3) La legitimación de la especulación financiera y del lucro de ella derivado.
Estos atributos que se confieren al capital, se encuentran normados en la constitución de los estados nacionales. Cierto es que los pactos constitucionales son un producto histórico que necesariamente reproduce la distribución del poder en el momento en el que una constitución se aprueba y pone en vigencia. Suele suceder que los equilibrios de poder varían por las más diversas circunstancias con el paso del tiempo por lo que se hace necesario reformar la norma suprema en cuyo caso la nueva constitución debería contener una adaptación lo más exacta posible a la distribución del poder real y actual producto de la evolución de la conformación de la sociedad nacional en la que el capital opera y se acumula.
La tensión entre el capital concentrado y la praxis democrática exige, para impedir desbordes del tipo revolucionario, que entre ambos términos exista y actúe un sujeto dotado constitucionalmente de las atribuciones necesarias para garantizar que la díada capitalismo/democracia no se quiebre dando lugar a un tipo de capitalismo autoritario como el fascismo, el nazismo, el franquismo o el salazarismo que históricamente alcanzaron y se sostuvieron en el gobierno de los estados nacionales involucrados, introduciendo en los respectivos sistemas de poder el ejercicio de una violencia en estado crítico que, finalmente, deterioró la eficiencia de la economía nacional. Ese sujeto, mediador, arbitral, se denomina Estado.

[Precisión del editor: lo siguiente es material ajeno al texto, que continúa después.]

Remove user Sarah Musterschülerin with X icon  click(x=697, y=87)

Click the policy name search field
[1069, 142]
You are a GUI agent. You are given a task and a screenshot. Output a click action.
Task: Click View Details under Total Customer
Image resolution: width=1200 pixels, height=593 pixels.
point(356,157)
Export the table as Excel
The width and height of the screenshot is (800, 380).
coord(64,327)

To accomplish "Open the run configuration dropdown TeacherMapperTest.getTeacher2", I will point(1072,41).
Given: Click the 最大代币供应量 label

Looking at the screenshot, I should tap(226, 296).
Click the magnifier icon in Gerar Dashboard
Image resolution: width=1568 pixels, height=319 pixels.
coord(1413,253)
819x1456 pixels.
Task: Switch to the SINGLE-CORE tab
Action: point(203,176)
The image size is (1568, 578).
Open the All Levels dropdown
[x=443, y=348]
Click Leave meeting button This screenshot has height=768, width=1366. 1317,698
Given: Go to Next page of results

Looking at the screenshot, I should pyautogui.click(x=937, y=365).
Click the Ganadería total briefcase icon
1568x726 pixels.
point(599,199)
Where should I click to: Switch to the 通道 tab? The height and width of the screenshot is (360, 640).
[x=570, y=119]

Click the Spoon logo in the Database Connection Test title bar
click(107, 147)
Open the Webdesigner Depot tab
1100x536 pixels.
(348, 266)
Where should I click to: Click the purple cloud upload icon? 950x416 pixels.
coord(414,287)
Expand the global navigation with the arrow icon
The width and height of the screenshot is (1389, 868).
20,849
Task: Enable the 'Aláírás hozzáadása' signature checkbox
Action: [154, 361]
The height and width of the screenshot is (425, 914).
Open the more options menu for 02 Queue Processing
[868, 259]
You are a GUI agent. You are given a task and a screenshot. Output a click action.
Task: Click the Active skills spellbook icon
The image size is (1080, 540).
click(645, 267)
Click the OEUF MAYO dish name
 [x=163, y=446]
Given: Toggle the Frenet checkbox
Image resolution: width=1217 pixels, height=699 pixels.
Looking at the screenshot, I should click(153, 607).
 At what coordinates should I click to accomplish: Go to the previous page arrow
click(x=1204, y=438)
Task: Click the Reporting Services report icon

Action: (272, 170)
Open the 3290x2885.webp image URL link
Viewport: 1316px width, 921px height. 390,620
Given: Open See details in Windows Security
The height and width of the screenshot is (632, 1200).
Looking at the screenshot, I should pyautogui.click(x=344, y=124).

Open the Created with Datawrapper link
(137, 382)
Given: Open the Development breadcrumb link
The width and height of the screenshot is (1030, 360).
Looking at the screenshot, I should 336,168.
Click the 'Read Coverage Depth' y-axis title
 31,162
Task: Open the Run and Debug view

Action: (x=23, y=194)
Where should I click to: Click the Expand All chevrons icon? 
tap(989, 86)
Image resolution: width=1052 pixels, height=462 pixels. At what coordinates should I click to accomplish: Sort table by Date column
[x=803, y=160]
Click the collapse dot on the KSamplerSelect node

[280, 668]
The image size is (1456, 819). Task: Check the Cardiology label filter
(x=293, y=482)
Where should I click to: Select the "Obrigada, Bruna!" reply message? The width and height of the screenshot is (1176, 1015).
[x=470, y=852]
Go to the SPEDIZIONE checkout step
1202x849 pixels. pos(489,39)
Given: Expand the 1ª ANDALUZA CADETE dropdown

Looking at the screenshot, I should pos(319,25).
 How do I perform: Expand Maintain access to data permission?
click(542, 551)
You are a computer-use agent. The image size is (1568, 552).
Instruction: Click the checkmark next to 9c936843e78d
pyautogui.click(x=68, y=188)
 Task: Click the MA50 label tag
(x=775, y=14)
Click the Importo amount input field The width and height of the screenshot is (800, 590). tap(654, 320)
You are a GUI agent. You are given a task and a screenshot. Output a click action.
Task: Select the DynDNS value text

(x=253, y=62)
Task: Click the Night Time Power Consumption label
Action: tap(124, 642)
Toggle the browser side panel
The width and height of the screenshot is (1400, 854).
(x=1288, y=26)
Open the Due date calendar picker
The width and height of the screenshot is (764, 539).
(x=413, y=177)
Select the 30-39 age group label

El capitalismo y el rol del Estado.
La derrota militar del capitalismo autoritario y años más tarde la implosión del socialismo real – es decir la desaparición de la Unión Soviética y la rápida transformación de Rusia y los países del Este europeo en estados capitalistas a imagen y semejanza de los de Occidente- eliminó a las ideologías como elementos necesarios para la justificación teórica del mando político. Al desaparecer la amenaza de socialización de los medios de producción, el marxismo-leninismo perdió su función de polo dialéctico en relación al liberalismo y, como resultado de esta circunstancia, las ideologías fueron reemplazadas por la toma de posiciones a la derecha, en el centro y a la izquierda del arco parlamentario, posiciones que se fueron adoptando de manera oportunista u ocasional según fueran las viscicitudes de la evolución científico-técnica y de sus proyecciones sobre la economía y las finanzas de cada país.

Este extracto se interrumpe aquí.